~~
日本の象徴、富士山(標高3776メートル)の登山道で、8月11日から、異例ともいえる通行規制を行うことになった。新型コロナウイルスの規制が緩くなり、内外から登山客が殺到し、転倒や落石など危険な状態に直面していたからだ。
「噴火など自然災害以外で登山道を規制するなんて、前代未聞のこと。ただ、富士山は、規制しないと、危険なほど大混雑しています。事故が起きるまえに、登山者の数を絞ることにしたのでしょう」。登山ガイドは、こう話す。
富士山の登山道で、最も人気がある「富士吉田ルート」を抱える自治体・山梨県は、山の日で祝日となる11日から、登山者の規制を行うことを明らかにした。対象は、吉田ルートの5合目から上の区間で、期間は開山期の9月10日まで。登山道を巡回する安全誘導員らが、登山者が過密になり、転倒や落石の恐れがある場合、県に情報提供。県は県警に規制を要請し、県警が最終判断する。
「現場の警察官が登山者の通行を一時的に止めることになるのでしょう。1日あたりの登山者が4000人を超え、山頂が著しく混雑した場合、規制することになるようです。
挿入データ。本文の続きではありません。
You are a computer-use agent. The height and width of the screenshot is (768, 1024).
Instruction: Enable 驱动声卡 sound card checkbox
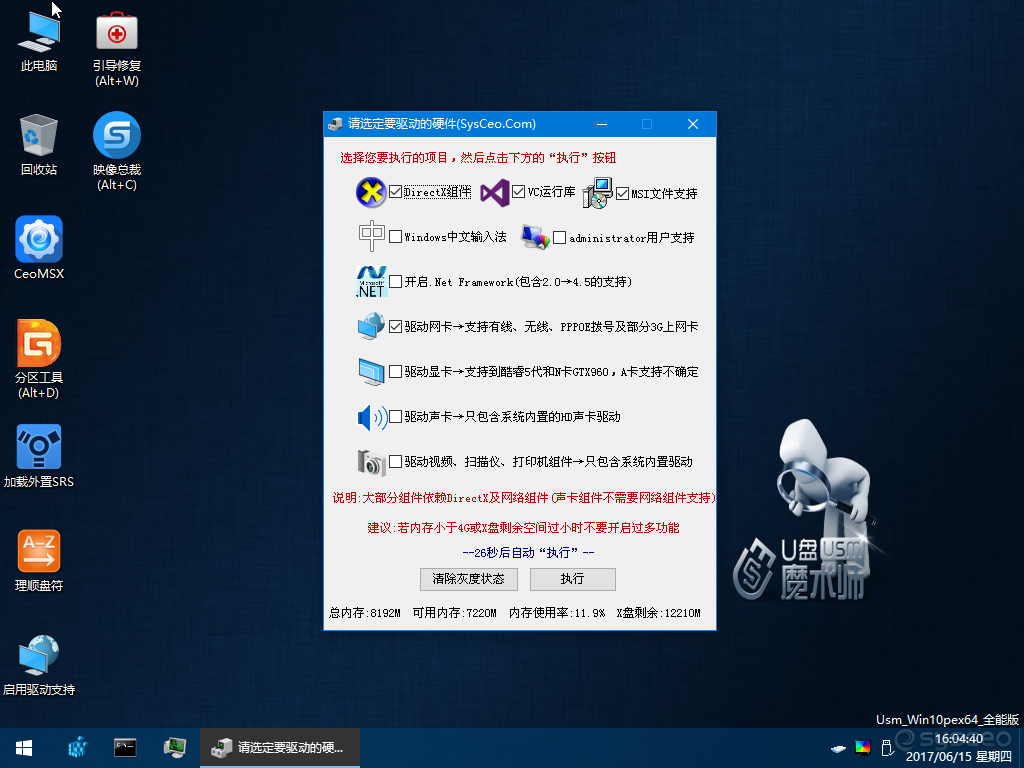[395, 417]
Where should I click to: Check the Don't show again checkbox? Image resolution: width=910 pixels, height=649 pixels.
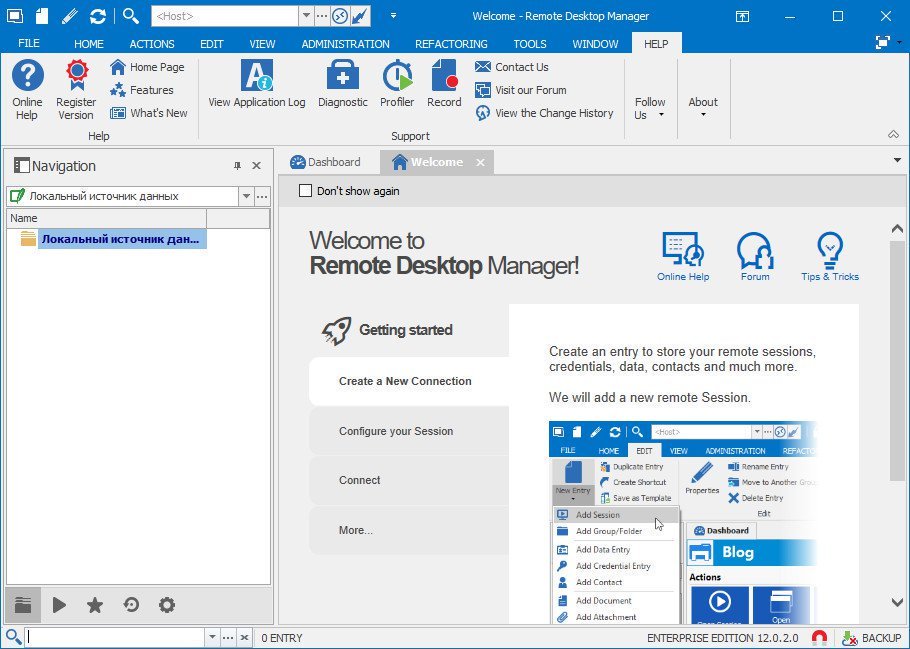pyautogui.click(x=306, y=190)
安全が確保された段階で規制を解くようですが、何もかも初めてのことでもあり、現場での混乱が予想されます」(山小屋関係者)
規制が余儀なくされたのは理由がある。すでに山頂付近の登山道に、登山客が殺到し、大渋滞が起き、落石や転倒のリスクが高まっていたからだ。
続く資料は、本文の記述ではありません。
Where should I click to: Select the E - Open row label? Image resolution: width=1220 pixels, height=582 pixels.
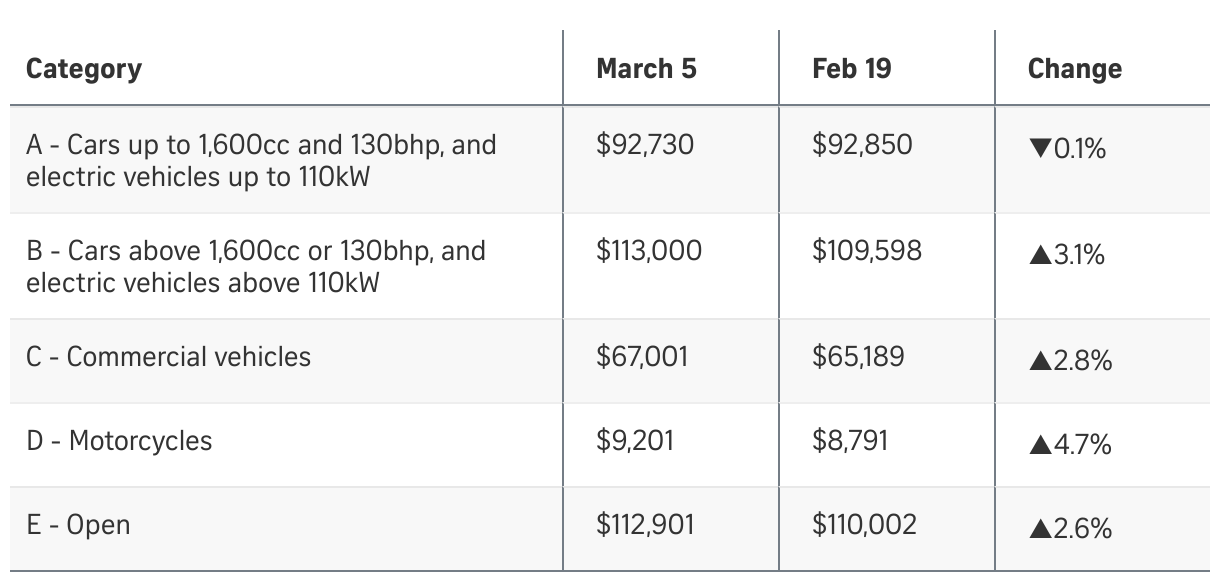pyautogui.click(x=78, y=525)
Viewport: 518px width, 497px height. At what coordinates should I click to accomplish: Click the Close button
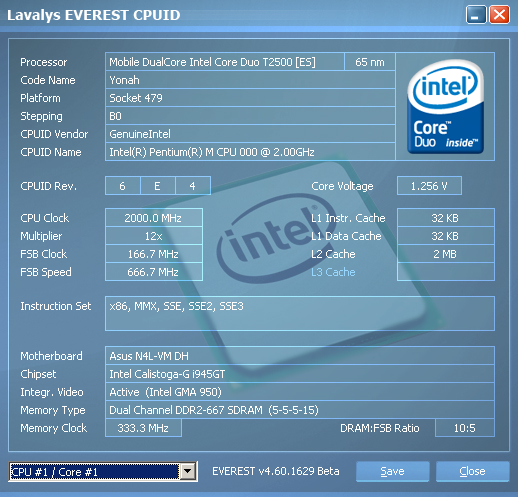click(472, 471)
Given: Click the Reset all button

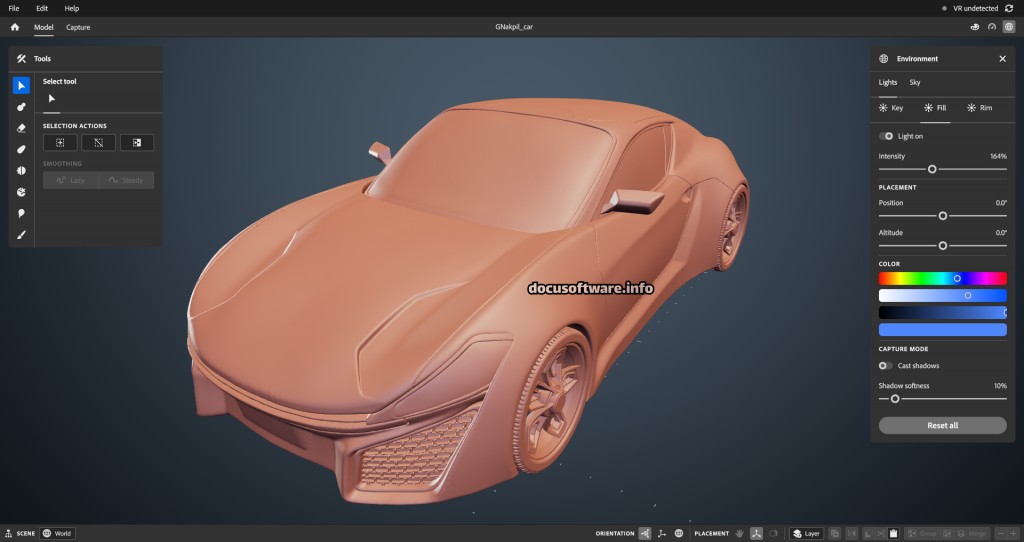Looking at the screenshot, I should (942, 425).
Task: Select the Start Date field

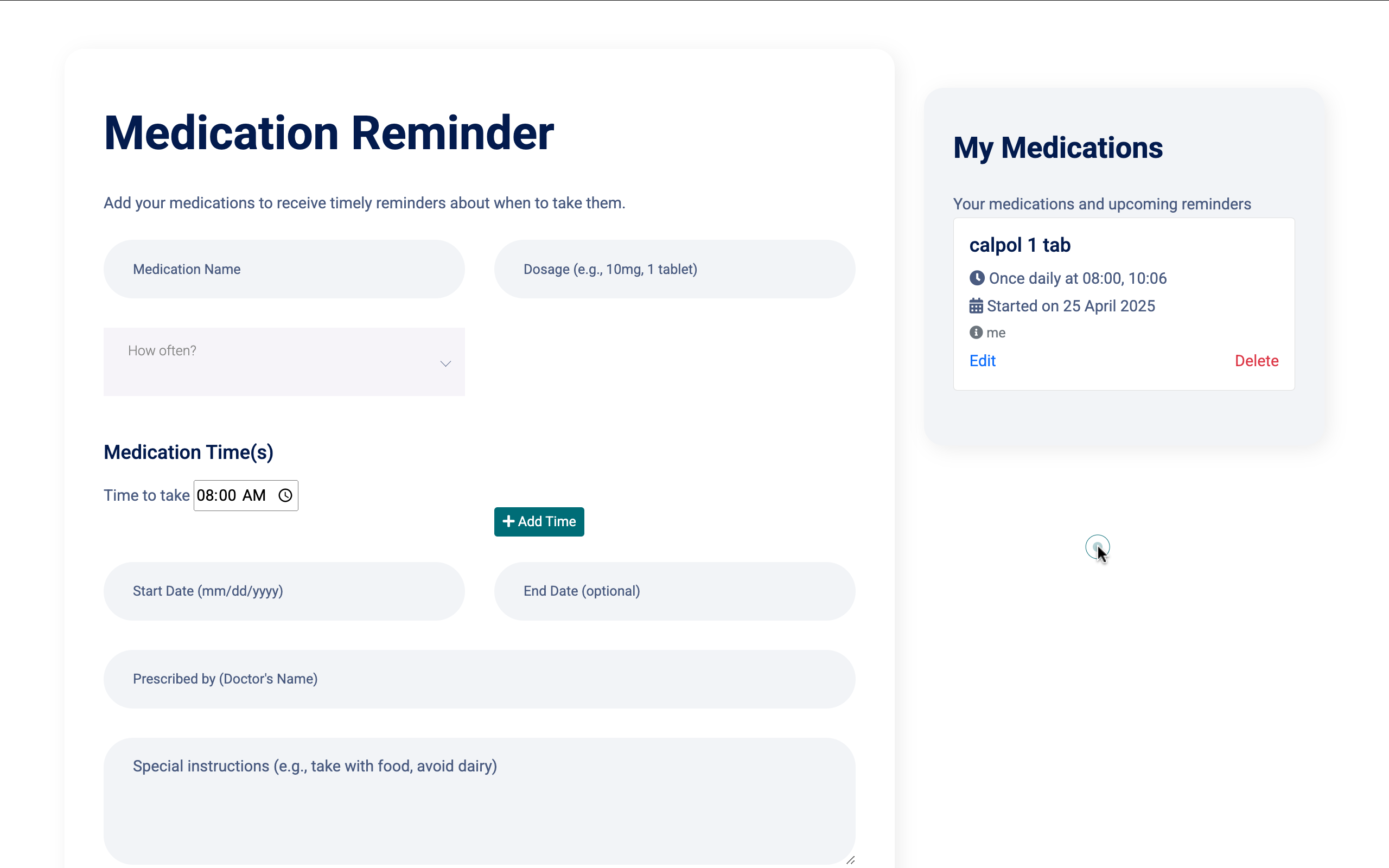Action: point(284,591)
今年は、新型コロナウイルスが感染法上の5類になって初の夏山シーズンとなった。また、富士山の世界文化遺産登録10年の節目となるなど、登山者の増加が予想されていた。すでに山小屋の宿泊予約はほぼ一杯。「今シーズンの7月1日から30日までの吉田口からの登山者は、速報値で6万人を超え、新型コロナ感染拡大前の令和元年に比べ約17%増加しています」(関係者)。
こうした背景もあり、登山道の規制となったわけだが、混雑のほか、これまでも弾丸登山ヘのリスクが指摘されてきた。弾丸登山とは、夜間に5合目から登山を開始し、宿泊せず、ご来光を拝むため、一気に山頂を目差すこと。
「体力に自信のある若者や、来日の記念に日本一の富士山に登ってみようという外国人らが弾丸登山をするケースが多いですね。彼らは、軽装で登山靴ではなく、スニーカーで登っている人もいます。日本一の富士山は、3700メートルを超す高山で天候も急変しやすく、高山病や低体温症のリスクが高まります。弾丸登山のリスクが、山頂付近の混乱に拍車をかけそうです」(前出の登山ガイド)
11日からの連休は、お盆時期も重なっており、登山客が増えることも必至で規制となったわけかだが、台風の来襲も予想されており、週末の富士山周辺は緊迫の度を増しそうだ。